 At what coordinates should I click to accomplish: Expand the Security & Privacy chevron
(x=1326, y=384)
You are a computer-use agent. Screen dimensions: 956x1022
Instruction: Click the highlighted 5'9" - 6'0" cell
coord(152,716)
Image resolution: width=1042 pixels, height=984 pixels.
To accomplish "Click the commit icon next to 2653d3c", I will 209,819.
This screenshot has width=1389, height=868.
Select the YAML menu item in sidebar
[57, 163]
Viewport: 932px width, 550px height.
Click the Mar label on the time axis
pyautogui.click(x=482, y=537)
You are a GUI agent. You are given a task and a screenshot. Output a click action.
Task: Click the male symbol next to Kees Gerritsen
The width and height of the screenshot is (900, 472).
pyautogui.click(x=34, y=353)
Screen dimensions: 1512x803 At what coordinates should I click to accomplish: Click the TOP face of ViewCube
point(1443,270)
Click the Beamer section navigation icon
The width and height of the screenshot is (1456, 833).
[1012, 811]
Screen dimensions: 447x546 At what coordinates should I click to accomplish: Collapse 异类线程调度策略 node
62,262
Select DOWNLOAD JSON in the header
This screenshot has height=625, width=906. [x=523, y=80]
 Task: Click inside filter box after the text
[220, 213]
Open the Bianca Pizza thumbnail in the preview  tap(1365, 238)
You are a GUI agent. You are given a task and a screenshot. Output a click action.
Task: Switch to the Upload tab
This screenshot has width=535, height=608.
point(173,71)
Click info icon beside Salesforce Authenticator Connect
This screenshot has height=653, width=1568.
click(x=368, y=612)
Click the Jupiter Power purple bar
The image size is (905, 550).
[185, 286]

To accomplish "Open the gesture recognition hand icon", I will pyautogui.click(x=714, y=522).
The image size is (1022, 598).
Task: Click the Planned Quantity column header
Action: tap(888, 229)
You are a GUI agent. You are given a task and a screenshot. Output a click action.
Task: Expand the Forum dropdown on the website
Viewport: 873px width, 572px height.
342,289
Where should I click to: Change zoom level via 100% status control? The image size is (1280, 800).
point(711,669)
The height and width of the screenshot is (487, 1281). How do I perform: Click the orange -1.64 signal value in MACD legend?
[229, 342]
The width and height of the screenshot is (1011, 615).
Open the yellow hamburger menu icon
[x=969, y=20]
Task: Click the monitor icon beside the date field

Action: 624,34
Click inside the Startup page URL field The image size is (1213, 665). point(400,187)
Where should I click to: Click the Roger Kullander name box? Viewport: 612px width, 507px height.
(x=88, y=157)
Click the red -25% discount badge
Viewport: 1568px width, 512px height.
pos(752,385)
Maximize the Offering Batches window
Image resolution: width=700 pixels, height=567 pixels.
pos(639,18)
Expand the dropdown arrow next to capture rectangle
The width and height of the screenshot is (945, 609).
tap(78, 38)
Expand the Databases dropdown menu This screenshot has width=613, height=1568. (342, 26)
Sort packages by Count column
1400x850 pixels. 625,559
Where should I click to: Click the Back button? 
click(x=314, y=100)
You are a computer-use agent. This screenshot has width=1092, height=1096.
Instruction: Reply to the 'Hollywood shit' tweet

□ □ □

* ACTIVITY
Every line of the listing that includes "dropdown" must be shown.

* SOLUTION FOR THIS EXERCISE
Task: Expand the Forum dropdown on the website
Expand the dropdown arrow next to capture rectangle
Expand the Databases dropdown menu This screenshot has width=613, height=1568. (342, 26)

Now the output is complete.